_Extracted entries_
···

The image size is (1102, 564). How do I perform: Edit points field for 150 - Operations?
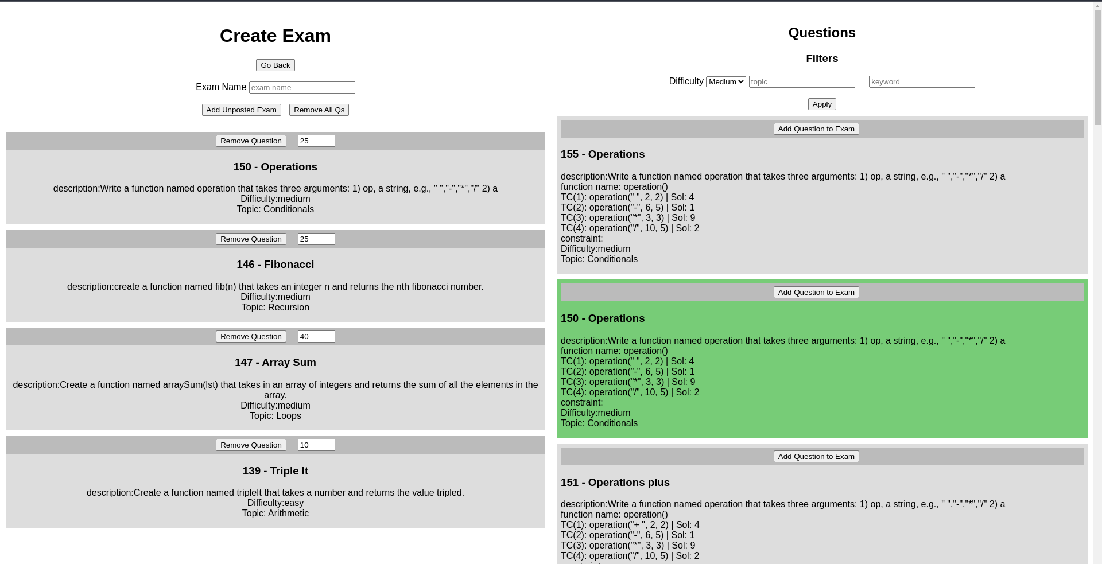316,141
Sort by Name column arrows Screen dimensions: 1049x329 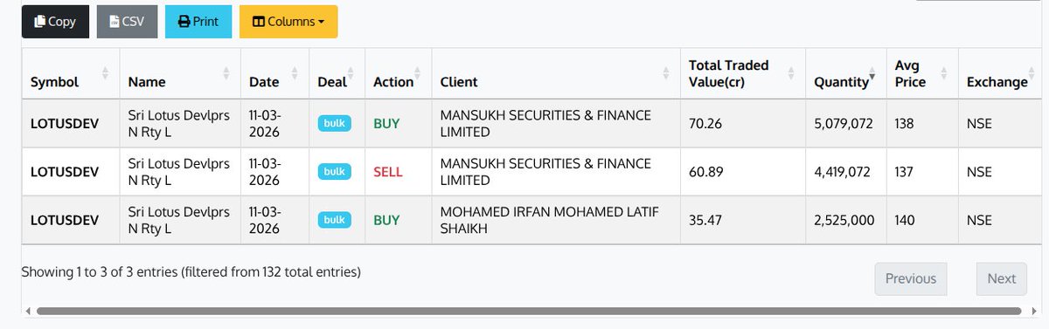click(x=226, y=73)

···

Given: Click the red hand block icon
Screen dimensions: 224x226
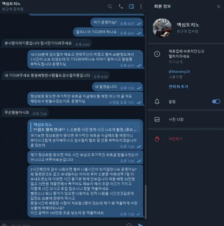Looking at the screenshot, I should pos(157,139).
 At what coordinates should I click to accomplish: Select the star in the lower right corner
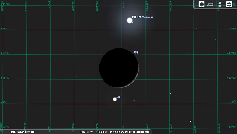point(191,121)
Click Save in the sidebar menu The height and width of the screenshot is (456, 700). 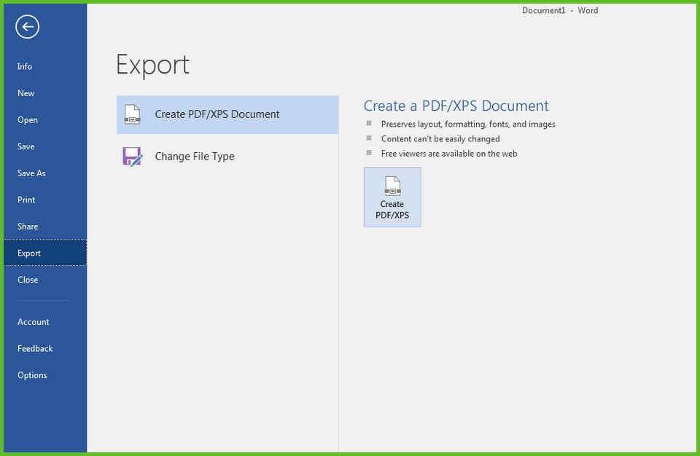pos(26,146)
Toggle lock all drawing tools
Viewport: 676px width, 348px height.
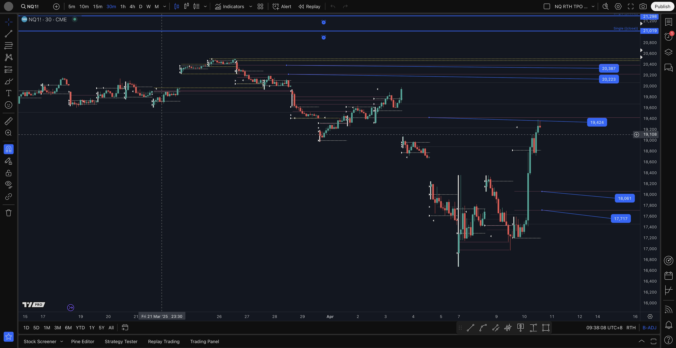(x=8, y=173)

···

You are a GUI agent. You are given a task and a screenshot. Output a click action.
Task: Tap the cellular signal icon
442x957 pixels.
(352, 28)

···

_What you are asked to do_
In the records, from the line with "Toggle lock all drawing tools" up to and including the line with "(x=8, y=173)", replace "drawing tools" with "shape tools" and leave everything else unchanged. Give only those lines, without the pictures.

_Result of this exercise_
Toggle lock all shape tools
Viewport: 676px width, 348px height.
(x=8, y=173)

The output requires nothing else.